Fünf Jahre nach dem Einsturz der Mirepoix-sur-Tarn-Brücke (Haute-Garonne) versuchte das Strafgericht von Toulouse am Dienstag, Antworten auf die Verantwortlichkeiten für die Tragödie zu finden, bei der zwei Menschen ums Leben kamen, darunter ein Teenager.
Bei der Anhörung sagte die Mutter des jungen Verstorbenen, sie erwarte „viel von diesem Prozess, damit die Gerechtigkeit die Verantwortung(en) definiert“.
Am 18. November 2019 überquerte ein fast 60 Tonnen schwerer LKW die Brücke über den Fluss Tarn, die für eine maximale Last von 19 Tonnen ausgelegt war.
Das Gebäude hatte nachgegeben und den außergewöhnlichen Konvoi sowie das Auto mit einem 15-jährigen Mädchen und ihrer Mutter in den Fluss geschleift. Letzterer gelang es zwar, das Ufer zu erreichen, doch ihre Tochter kam ebenso ums Leben wie der 38-jährige LKW-Fahrer.
– „Eindeutig vorsätzlicher Verstoß“ –
„Wie kann man heutzutage sterben, wenn man eine Brücke überquert, um zur Schule zu gehen?“, fragte die Mutter des verstorbenen Teenagers, der sie an diesem Tag mit dem Bus zur Berufsschule brachte.
Kurz nach der Tragödie wurde eine gerichtliche Untersuchung eingeleitet, insbesondere wegen Mordes und unfreiwilliger Körperverletzung.
Die Brücke sei „überhaupt nicht geeignet, einen LKW mit einer Ladung von 58 Tonnen zu tragen“, erklärte der Sachverständige, der dem Strafgericht seine Schlussfolgerungen vorlegte. Eine deutliche Beschilderung wies darauf hin, dass die Tonnage auf 19 Tonnen begrenzt war.
In Abwesenheit des verstorbenen Fahrers trat neben dem Fahrzeugversicherer Allianz nur das von ihm geleitete und nun in Liquidation befindliche Bohrunternehmen Puits Julien als juristische Person auf.
Der Staatsanwalt verwies auf „einen offensichtlich vorsätzlichen Verstoß gegen eine gesetzlich oder behördlich vorgesehene Pflicht“, wie es auch in den gerichtlichen Informationen vorgesehen sei. Er beantragte die Höchststrafe, die einer juristischen Person in einem solchen Fall droht, nämlich eine Geldstrafe von 75.000 Euro.
– “In drei Sekunden” –
Die Zivilparteien bestanden auf den Folgen der Tragödie, die sich „in drei Sekunden“ ereignete, so die Anwältin der Mutter, Me Marie Bellen-Rotger.
„Ich fühle eine tiefe Schuld, die Schuld des Hinterbliebenen, gleichzeitig ist es nicht logisch, sein Kind zu überleben“, sagte die Mutter vor dem Gericht in Toulouse aus.
„Manchmal suche ich in meinen Träumen überall nach meiner Tochter“, fügte sie hinzu.
Während ihres Plädoyers wandte sich ihr Anwalt an ihre Mandantin: „Sie sind nicht schuldig“, beharrte sie und starrte ihr in die Augen.
Auch die Großmutter väterlicherseits des jungen Mädchens sagte mit zitternder Stimme aus, um die Erinnerung an den Vater des Teenagers lebendig zu machen, der nach seinen Worten im Oktober 2023 „vor Kummer starb“.
– „Fünf Jahre habe ich gewartet“ –
„Ich habe fünf Jahre darauf gewartet, meine Worte sagen zu können, und im Gerichtssaal ist das wichtig, weil ich direkt mit der Justiz gesprochen habe“, betonte die Mutter weiter.
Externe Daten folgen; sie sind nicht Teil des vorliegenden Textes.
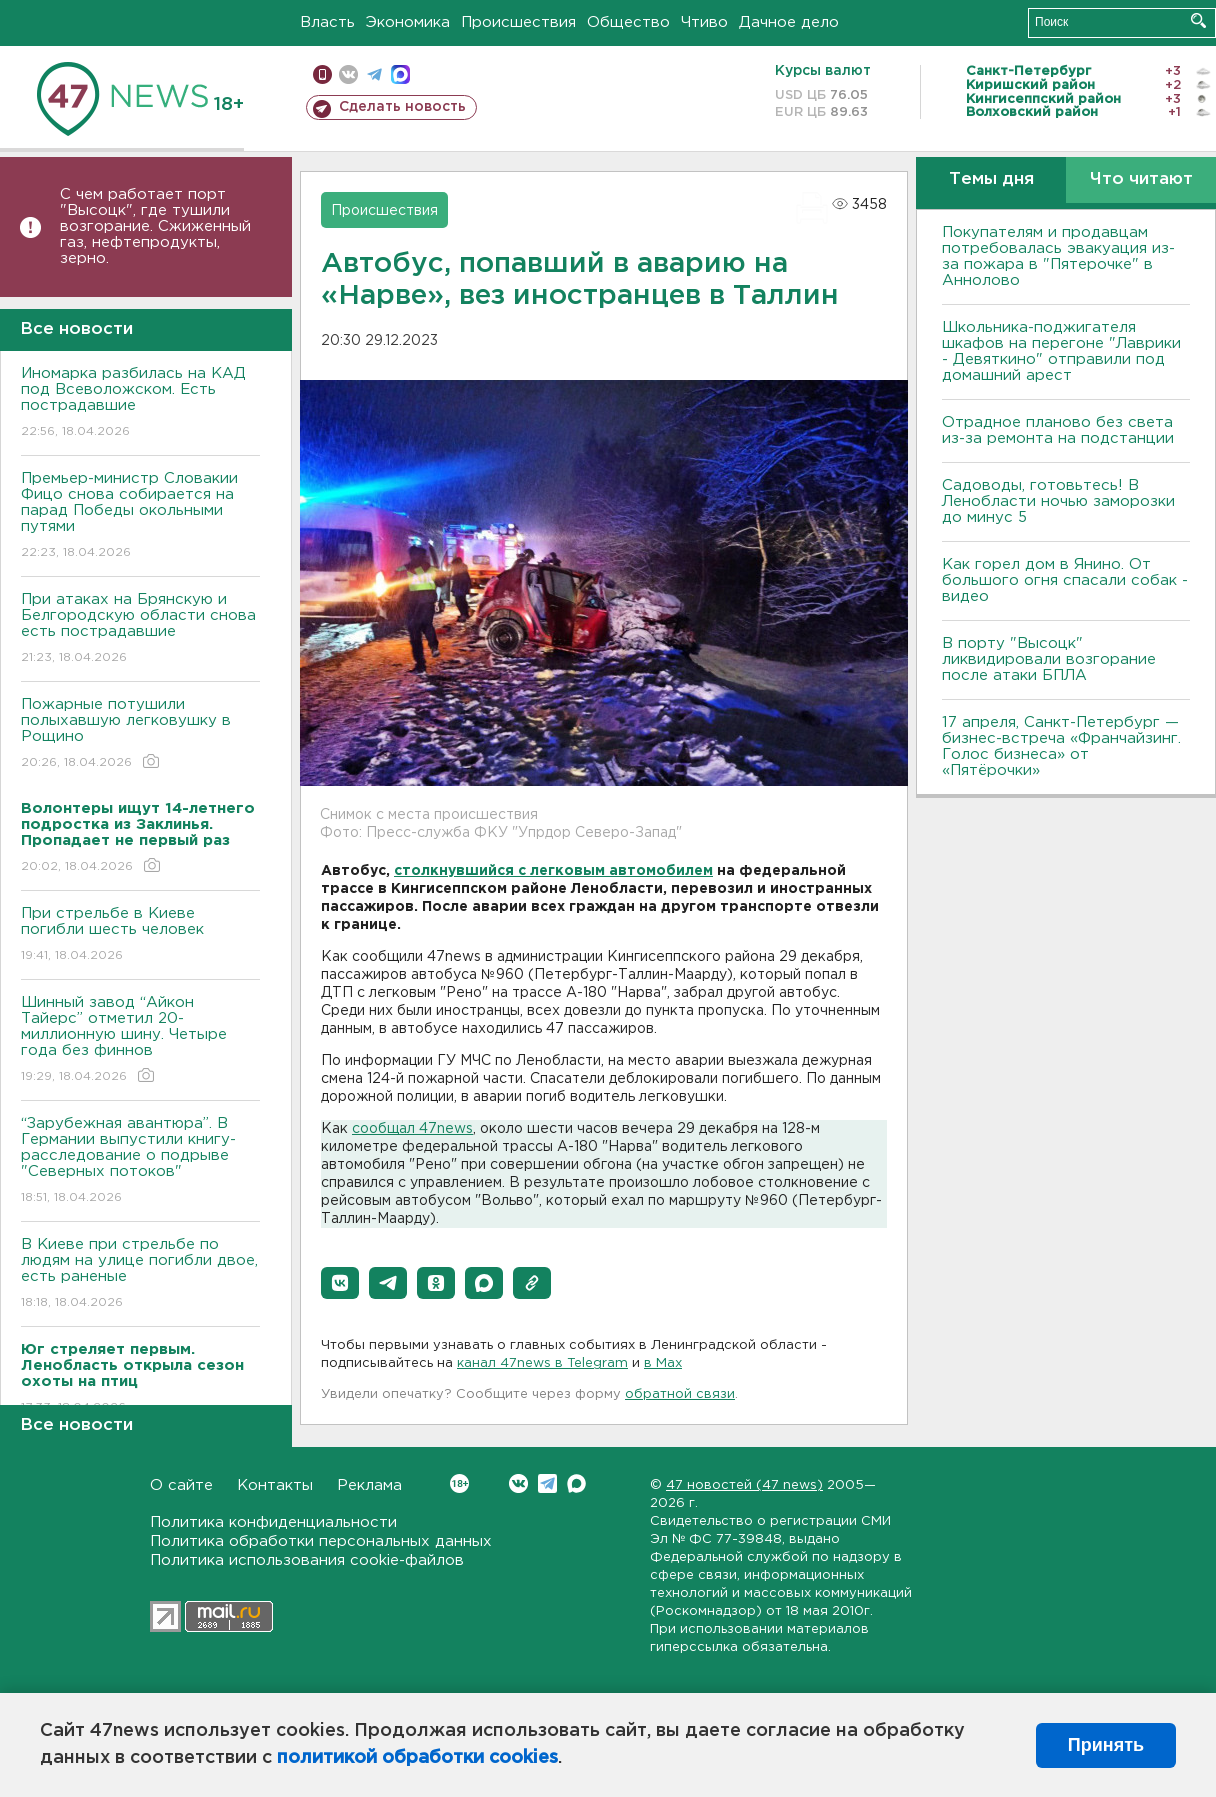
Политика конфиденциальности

Die Struktur, eine Metallkonstruktion aus dem Jahr 1931, war zwei Jahre zuvor inspiziert worden und war dann im Dezember 2018, weniger als ein Jahr vor dem Unfall, Gegenstand eines Inspektionsbesuchs.
Die Hypothese eines Verstoßes gegen Überwachungsverfahren wurde vom Departementsrat noch am Tag des Unfalls ausgeschlossen. Dies wurde am Dienstag bei der Anhörung bestätigt.
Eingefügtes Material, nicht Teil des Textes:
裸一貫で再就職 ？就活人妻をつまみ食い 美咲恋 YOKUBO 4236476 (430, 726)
Nach dem Einsturz des Genua-Viadukts (Italien) im August 2018 wies ein Senatorenbericht im Juni 2019 auf den besorgniserregenden Zustand von „mindestens 25.000 Straßenbrücken“ in Frankreich kurz vor dem Unfall von Mirepoix hin.
Das Urteil wurde bis zum 5. Dezember vorbehalten.